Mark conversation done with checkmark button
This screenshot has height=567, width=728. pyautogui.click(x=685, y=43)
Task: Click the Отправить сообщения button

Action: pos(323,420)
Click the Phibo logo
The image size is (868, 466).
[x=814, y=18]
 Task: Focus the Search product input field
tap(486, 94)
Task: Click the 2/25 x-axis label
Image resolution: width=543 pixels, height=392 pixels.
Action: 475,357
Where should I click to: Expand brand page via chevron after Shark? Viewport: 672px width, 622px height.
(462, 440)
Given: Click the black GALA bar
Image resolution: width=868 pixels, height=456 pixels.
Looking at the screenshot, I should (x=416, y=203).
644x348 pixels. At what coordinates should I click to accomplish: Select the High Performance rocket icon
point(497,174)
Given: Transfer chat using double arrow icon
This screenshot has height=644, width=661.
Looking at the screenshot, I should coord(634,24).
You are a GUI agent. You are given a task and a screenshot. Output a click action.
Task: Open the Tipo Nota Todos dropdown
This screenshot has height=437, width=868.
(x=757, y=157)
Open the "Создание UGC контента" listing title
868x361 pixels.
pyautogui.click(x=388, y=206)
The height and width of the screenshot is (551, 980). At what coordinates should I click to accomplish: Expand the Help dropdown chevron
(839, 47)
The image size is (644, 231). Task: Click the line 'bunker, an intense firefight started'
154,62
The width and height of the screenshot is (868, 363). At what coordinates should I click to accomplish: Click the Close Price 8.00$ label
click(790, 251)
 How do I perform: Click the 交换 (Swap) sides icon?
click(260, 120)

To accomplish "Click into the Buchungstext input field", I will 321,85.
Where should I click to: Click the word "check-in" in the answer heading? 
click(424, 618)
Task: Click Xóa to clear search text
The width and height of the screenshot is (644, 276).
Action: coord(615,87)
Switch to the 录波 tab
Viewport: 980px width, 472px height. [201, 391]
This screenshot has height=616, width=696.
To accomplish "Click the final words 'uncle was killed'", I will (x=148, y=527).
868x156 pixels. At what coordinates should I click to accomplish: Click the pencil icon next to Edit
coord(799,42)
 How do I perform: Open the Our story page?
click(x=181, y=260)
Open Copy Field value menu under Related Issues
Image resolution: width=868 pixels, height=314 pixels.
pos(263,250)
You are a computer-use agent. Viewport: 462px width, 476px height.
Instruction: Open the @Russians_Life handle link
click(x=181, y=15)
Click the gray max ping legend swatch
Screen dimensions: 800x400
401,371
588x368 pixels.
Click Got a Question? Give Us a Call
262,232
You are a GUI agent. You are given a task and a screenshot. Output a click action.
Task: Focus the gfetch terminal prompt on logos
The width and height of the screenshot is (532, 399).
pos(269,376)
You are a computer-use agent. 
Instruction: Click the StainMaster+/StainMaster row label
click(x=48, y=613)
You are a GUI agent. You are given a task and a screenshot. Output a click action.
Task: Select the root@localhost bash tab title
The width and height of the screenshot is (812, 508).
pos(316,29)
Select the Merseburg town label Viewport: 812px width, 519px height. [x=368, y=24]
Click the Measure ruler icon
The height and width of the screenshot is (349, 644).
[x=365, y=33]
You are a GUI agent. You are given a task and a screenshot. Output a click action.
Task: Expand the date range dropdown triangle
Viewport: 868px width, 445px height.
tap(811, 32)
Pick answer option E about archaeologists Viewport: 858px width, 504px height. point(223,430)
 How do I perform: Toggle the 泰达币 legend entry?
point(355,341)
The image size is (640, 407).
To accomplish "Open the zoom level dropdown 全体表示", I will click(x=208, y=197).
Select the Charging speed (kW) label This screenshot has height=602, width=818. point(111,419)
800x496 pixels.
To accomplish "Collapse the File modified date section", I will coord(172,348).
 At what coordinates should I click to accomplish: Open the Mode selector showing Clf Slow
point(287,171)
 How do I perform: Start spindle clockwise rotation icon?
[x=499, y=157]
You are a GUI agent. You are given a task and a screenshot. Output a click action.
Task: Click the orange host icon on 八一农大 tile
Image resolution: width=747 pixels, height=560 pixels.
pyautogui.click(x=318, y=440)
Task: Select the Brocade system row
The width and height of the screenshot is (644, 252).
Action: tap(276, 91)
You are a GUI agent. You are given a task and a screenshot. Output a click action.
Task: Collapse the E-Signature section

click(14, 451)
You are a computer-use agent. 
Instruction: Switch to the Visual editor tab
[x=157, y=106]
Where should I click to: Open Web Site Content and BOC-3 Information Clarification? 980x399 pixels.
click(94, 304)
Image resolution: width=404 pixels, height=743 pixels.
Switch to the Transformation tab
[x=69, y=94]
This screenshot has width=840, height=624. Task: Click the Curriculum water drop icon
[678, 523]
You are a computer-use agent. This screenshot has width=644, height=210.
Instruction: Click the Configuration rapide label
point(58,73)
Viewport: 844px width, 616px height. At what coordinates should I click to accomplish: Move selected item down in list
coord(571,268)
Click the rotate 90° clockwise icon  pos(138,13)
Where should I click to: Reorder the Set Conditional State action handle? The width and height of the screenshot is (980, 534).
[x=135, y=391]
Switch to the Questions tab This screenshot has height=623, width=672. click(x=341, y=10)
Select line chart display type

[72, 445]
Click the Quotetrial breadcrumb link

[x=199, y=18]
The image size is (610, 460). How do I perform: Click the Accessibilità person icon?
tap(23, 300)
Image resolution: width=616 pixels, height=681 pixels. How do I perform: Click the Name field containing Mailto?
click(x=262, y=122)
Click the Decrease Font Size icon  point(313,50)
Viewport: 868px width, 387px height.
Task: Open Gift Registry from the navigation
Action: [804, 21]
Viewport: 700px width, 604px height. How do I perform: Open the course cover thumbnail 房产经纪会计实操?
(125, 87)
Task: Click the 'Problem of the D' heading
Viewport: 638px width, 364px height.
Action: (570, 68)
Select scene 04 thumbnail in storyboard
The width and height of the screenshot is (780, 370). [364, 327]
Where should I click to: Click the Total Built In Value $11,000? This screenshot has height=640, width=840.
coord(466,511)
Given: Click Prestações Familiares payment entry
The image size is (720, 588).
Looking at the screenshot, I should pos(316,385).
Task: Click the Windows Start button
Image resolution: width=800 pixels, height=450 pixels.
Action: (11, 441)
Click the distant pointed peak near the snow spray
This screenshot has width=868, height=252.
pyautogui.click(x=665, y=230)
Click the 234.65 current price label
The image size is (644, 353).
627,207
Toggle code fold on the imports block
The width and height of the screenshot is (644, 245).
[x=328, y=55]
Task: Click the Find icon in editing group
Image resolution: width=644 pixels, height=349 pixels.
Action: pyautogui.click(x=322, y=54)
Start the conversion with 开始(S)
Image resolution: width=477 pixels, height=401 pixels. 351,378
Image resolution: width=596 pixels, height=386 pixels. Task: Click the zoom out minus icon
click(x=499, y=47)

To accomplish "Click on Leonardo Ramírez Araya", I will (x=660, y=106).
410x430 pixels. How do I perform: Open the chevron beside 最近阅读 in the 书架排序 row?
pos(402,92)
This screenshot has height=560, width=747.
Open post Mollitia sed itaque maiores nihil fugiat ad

REQUIRED ACTION:
An exact copy of every record is needed.

EXERCISE ANSWER:
Mark conversation done with checkmark button
This screenshot has height=567, width=728. pyautogui.click(x=685, y=43)
Task: Click the Отправить сообщения button

Action: pos(323,420)
Click the Phibo logo
The image size is (868, 466).
[x=814, y=18]
 Task: Focus the Search product input field
tap(486, 94)
Task: Click the 2/25 x-axis label
Image resolution: width=543 pixels, height=392 pixels.
Action: 475,357
Where should I click to: Expand brand page via chevron after Shark? Viewport: 672px width, 622px height.
(462, 440)
Given: Click the black GALA bar
Image resolution: width=868 pixels, height=456 pixels.
Looking at the screenshot, I should (x=416, y=203).
644x348 pixels. At what coordinates should I click to accomplish: Select the High Performance rocket icon
point(497,174)
Given: Transfer chat using double arrow icon
This screenshot has height=644, width=661.
Looking at the screenshot, I should coord(634,24).
You are a GUI agent. You are given a task and a screenshot. Output a click action.
Task: Open the Tipo Nota Todos dropdown
This screenshot has height=437, width=868.
(x=757, y=157)
Open the "Создание UGC контента" listing title
868x361 pixels.
pyautogui.click(x=388, y=206)
The height and width of the screenshot is (551, 980). At what coordinates should I click to accomplish: Expand the Help dropdown chevron
(839, 47)
The image size is (644, 231). Task: Click the line 'bunker, an intense firefight started'
154,62
The width and height of the screenshot is (868, 363). At what coordinates should I click to accomplish: Click the Close Price 8.00$ label
click(790, 251)
 How do I perform: Click the 交换 (Swap) sides icon?
click(260, 120)

To accomplish "Click into the Buchungstext input field", I will 321,85.
Where should I click to: Click the word "check-in" in the answer heading? 
click(424, 618)
Task: Click Xóa to clear search text
The width and height of the screenshot is (644, 276).
Action: coord(615,87)
Switch to the 录波 tab
Viewport: 980px width, 472px height. [201, 391]
This screenshot has height=616, width=696.
To accomplish "Click the final words 'uncle was killed'", I will (x=148, y=527).
868x156 pixels. At what coordinates should I click to accomplish: Click the pencil icon next to Edit
coord(799,42)
 How do I perform: Open the Our story page?
click(x=181, y=260)
Open Copy Field value menu under Related Issues
Image resolution: width=868 pixels, height=314 pixels.
pos(263,250)
You are a computer-use agent. Viewport: 462px width, 476px height.
Instruction: Open the @Russians_Life handle link
click(x=181, y=15)
Click the gray max ping legend swatch
Screen dimensions: 800x400
401,371
588x368 pixels.
Click Got a Question? Give Us a Call
262,232
You are a GUI agent. You are given a task and a screenshot. Output a click action.
Task: Focus the gfetch terminal prompt on logos
The width and height of the screenshot is (532, 399).
pos(269,376)
You are a computer-use agent. 
Instruction: Click the StainMaster+/StainMaster row label
click(x=48, y=613)
You are a GUI agent. You are given a task and a screenshot. Output a click action.
Task: Select the root@localhost bash tab title
The width and height of the screenshot is (812, 508).
pos(316,29)
Select the Merseburg town label Viewport: 812px width, 519px height. [x=368, y=24]
Click the Measure ruler icon
The height and width of the screenshot is (349, 644).
[x=365, y=33]
You are a GUI agent. You are given a task and a screenshot. Output a click action.
Task: Expand the date range dropdown triangle
Viewport: 868px width, 445px height.
tap(811, 32)
Pick answer option E about archaeologists Viewport: 858px width, 504px height. point(223,430)
 How do I perform: Toggle the 泰达币 legend entry?
point(355,341)
The image size is (640, 407).
To accomplish "Open the zoom level dropdown 全体表示", I will click(x=208, y=197).
Select the Charging speed (kW) label This screenshot has height=602, width=818. point(111,419)
800x496 pixels.
To accomplish "Collapse the File modified date section", I will coord(172,348).
 At what coordinates should I click to accomplish: Open the Mode selector showing Clf Slow
point(287,171)
 How do I perform: Start spindle clockwise rotation icon?
[x=499, y=157]
You are a GUI agent. You are given a task and a screenshot. Output a click action.
Task: Click the orange host icon on 八一农大 tile
Image resolution: width=747 pixels, height=560 pixels.
pyautogui.click(x=318, y=440)
Task: Select the Brocade system row
The width and height of the screenshot is (644, 252).
Action: tap(276, 91)
You are a GUI agent. You are given a task and a screenshot. Output a click action.
Task: Collapse the E-Signature section

click(14, 451)
You are a computer-use agent. 
Instruction: Switch to the Visual editor tab
[x=157, y=106]
Where should I click to: Open Web Site Content and BOC-3 Information Clarification? 980x399 pixels.
click(94, 304)
Image resolution: width=404 pixels, height=743 pixels.
Switch to the Transformation tab
[x=69, y=94]
This screenshot has width=840, height=624. Task: Click the Curriculum water drop icon
[678, 523]
You are a computer-use agent. This screenshot has width=644, height=210.
Instruction: Click the Configuration rapide label
point(58,73)
Viewport: 844px width, 616px height. At what coordinates should I click to accomplish: Move selected item down in list
coord(571,268)
Click the rotate 90° clockwise icon  pos(138,13)
Where should I click to: Reorder the Set Conditional State action handle? The width and height of the screenshot is (980, 534).
[x=135, y=391]
Switch to the Questions tab This screenshot has height=623, width=672. click(x=341, y=10)
Select line chart display type

[72, 445]
Click the Quotetrial breadcrumb link

[x=199, y=18]
The image size is (610, 460). How do I perform: Click the Accessibilità person icon?
tap(23, 300)
Image resolution: width=616 pixels, height=681 pixels. How do I perform: Click the Name field containing Mailto?
click(x=262, y=122)
Click the Decrease Font Size icon  point(313,50)
Viewport: 868px width, 387px height.
Task: Open Gift Registry from the navigation
Action: [804, 21]
Viewport: 700px width, 604px height. How do I perform: Open the course cover thumbnail 房产经纪会计实操?
(125, 87)
Task: Click the 'Problem of the D' heading
Viewport: 638px width, 364px height.
Action: (570, 68)
Select scene 04 thumbnail in storyboard
The width and height of the screenshot is (780, 370). [364, 327]
Where should I click to: Click the Total Built In Value $11,000? This screenshot has height=640, width=840.
coord(466,511)
Given: Click Prestações Familiares payment entry
The image size is (720, 588).
Looking at the screenshot, I should pos(316,385).
Task: Click the Windows Start button
Image resolution: width=800 pixels, height=450 pixels.
Action: (11, 441)
Click the distant pointed peak near the snow spray
This screenshot has width=868, height=252.
pyautogui.click(x=665, y=230)
Click the 234.65 current price label
The image size is (644, 353).
627,207
Toggle code fold on the imports block
The width and height of the screenshot is (644, 245).
[x=328, y=55]
Task: Click the Find icon in editing group
Image resolution: width=644 pixels, height=349 pixels.
Action: pyautogui.click(x=322, y=54)
Start the conversion with 开始(S)
Image resolution: width=477 pixels, height=401 pixels. 351,378
Image resolution: width=596 pixels, height=386 pixels. Task: Click the zoom out minus icon
click(x=499, y=47)

To accomplish "Click on Leonardo Ramírez Araya", I will (x=660, y=106).
410x430 pixels. How do I perform: Open the chevron beside 最近阅读 in the 书架排序 row?
pos(402,92)
This screenshot has height=560, width=747.
Open post Mollitia sed itaque maiores nihil fugiat ad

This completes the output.